Development of a multispectral Raman and fluorescence lidar to study the atmospheric aerosols chemical composition.

PAWELKO E; RISTORI P; SALVADOR J; OTERO L; PALLOTTA J; QUEL E

Workshop; VIII Workshop on Lidar Measurements in Latin America; 2015

The Lidar Division of CEILAP is developing a lidar (Light Detection and Ranging) to study the chemical composition of atmospheric aerosols in Argentinean Lidar Network. The instrument works with fluorescence, elastic and inelastic scattering in order to characterize the atmospheric particles in real time and with high spatial, temporal and spectral resolution. The transmission system is implemented by a Nd:Yag laser which emits in its first three harmonics (1064, 532 and 355 nm) at 10Hz. Reception is performed with two Newtonian telescopes. The main telescope has 50 cm diameter area and it is used to collect the fluorescence and Raman backscatter in coaxial arrangement with the laser beam. The second telescope has 20 cm diameter and it is used to recover Rayleigh and Mie backscatter in biaxial setup, with 532 nm orthogonal polarization. The Raman and fluorescence signals generated by laser interaction (532 or 355 nm) with the molecules composing atmospheric aerosols are processed with a multispectral acquisition system.
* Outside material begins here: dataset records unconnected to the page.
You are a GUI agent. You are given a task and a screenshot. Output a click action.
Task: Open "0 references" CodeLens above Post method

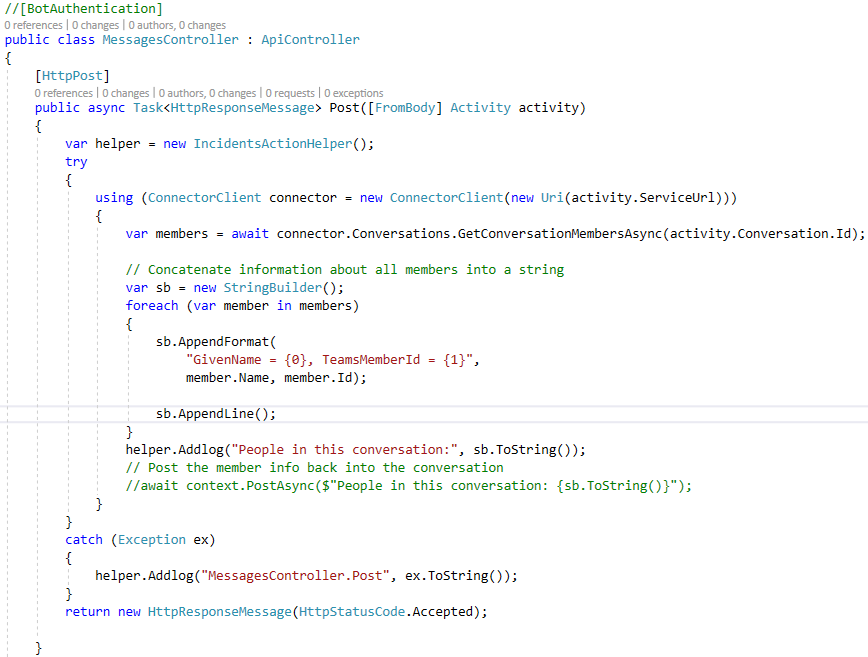tap(61, 93)
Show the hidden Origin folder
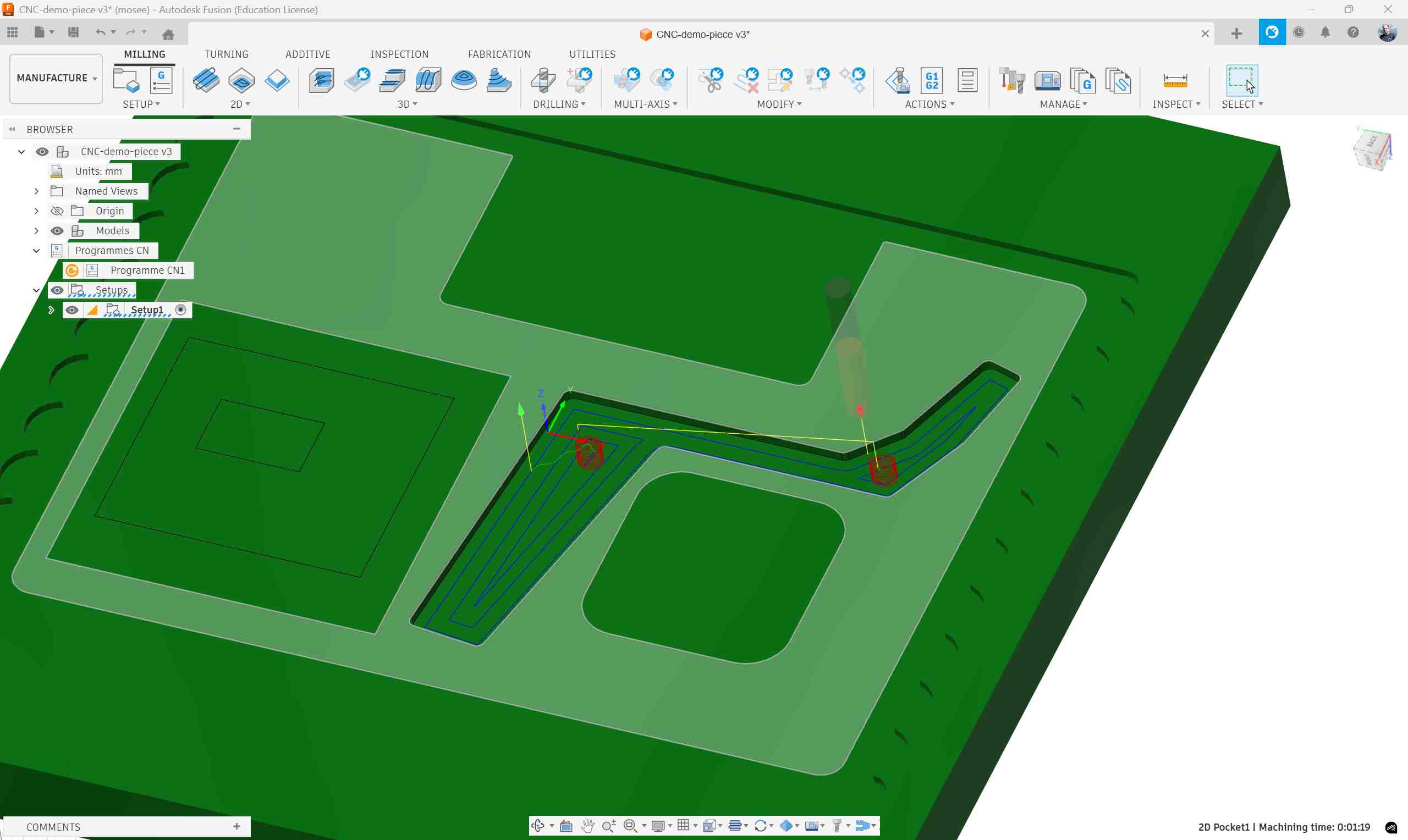Viewport: 1408px width, 840px height. point(57,211)
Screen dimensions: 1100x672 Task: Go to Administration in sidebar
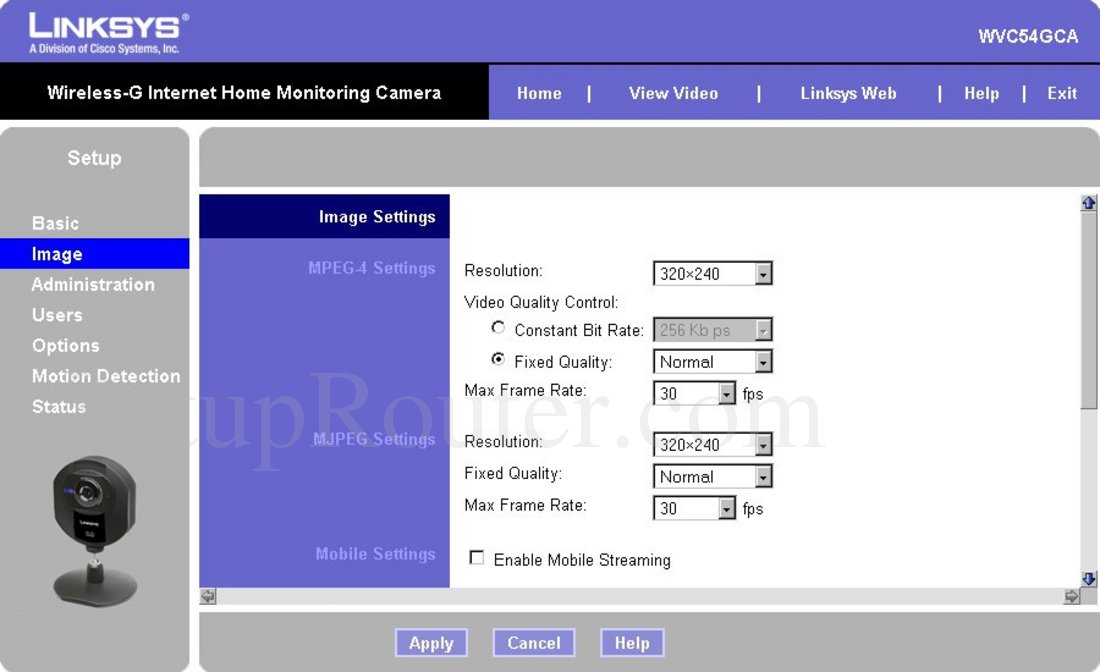93,284
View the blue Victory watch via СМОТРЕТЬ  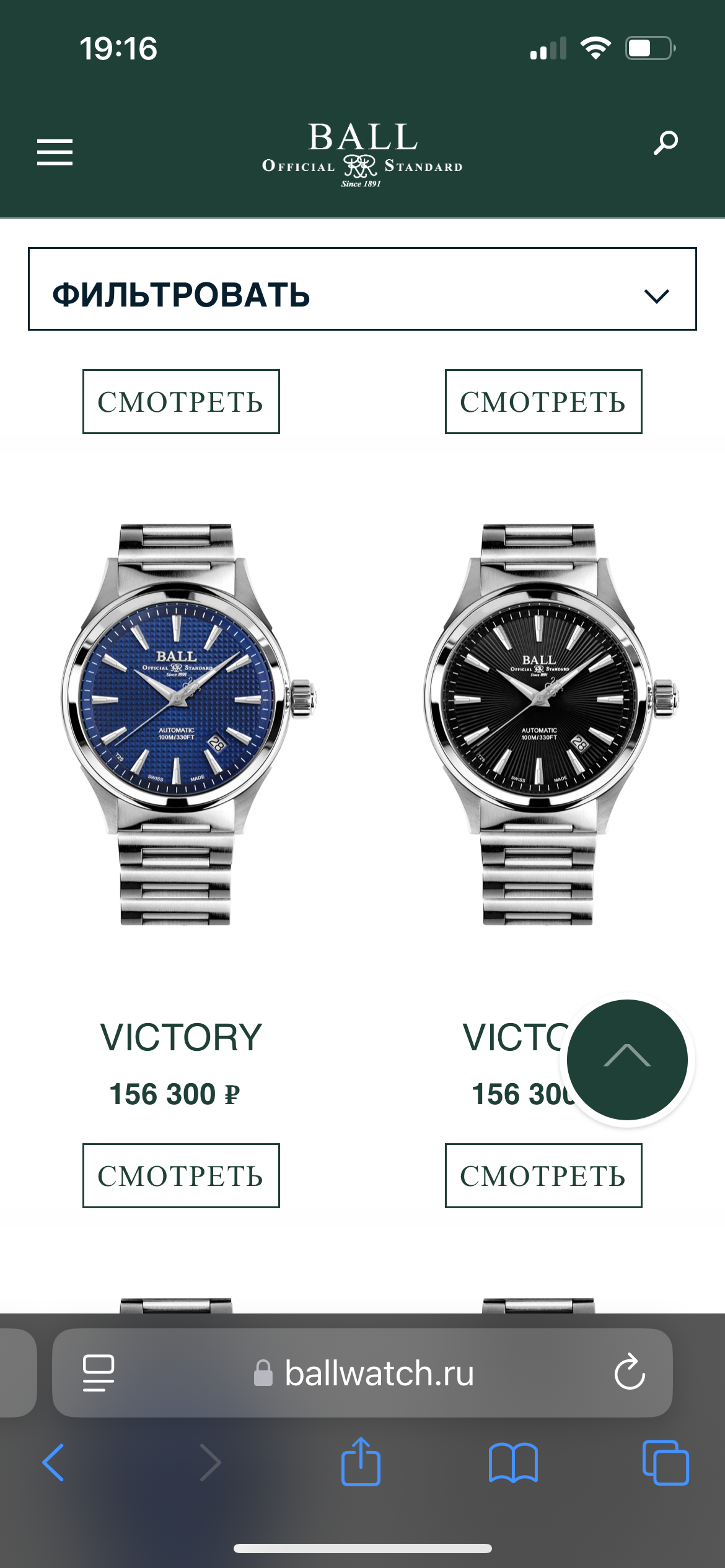(x=181, y=1175)
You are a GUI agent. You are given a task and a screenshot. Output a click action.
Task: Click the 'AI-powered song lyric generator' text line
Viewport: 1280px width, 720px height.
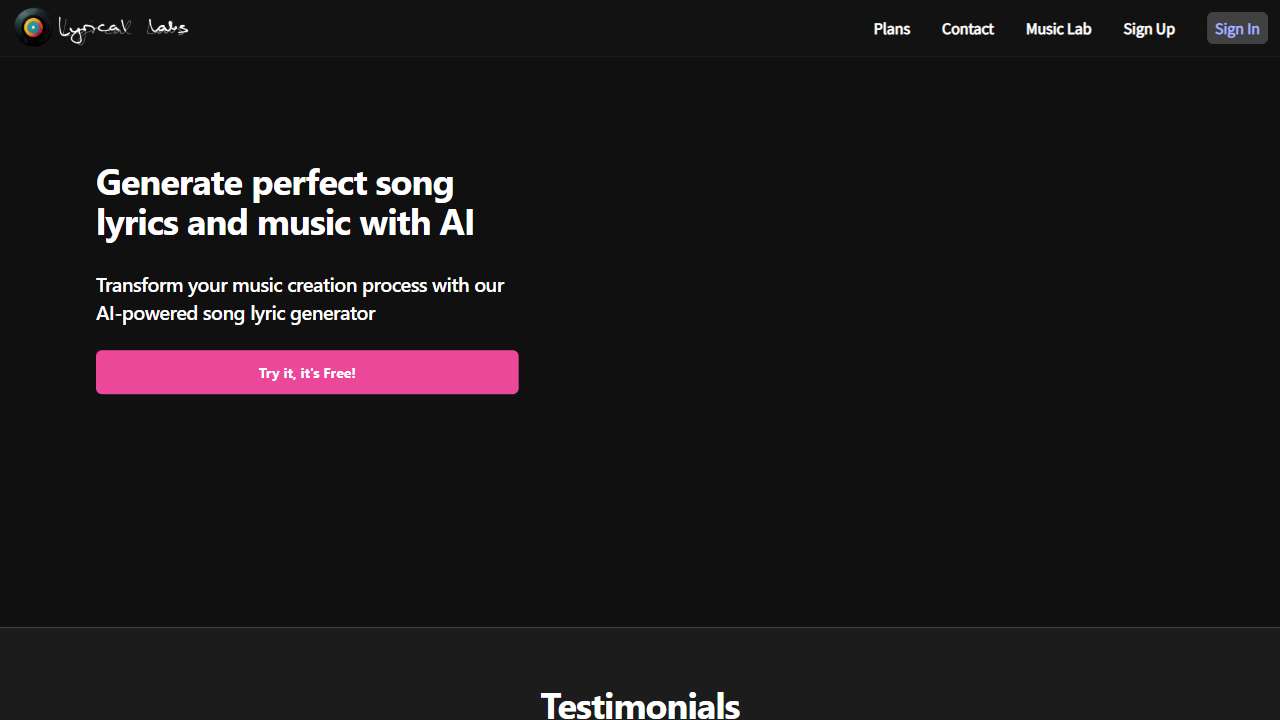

The multispectral device consists of a Crossed Czerny-Turner spectrometer, a 32 channels hybrid photomultiplier and a photocount detection system which works at 15 m spatial and 4.5 nm spectral resolutions. This method allows to recover Raman and fluorescence spectrum within the atmospheric boundary layer and the first kilometers of the free atmosphere with temporal resolution better than an hour. The instrumental setup and the first aerosol studies in Buenos Aires region are presented and discussed.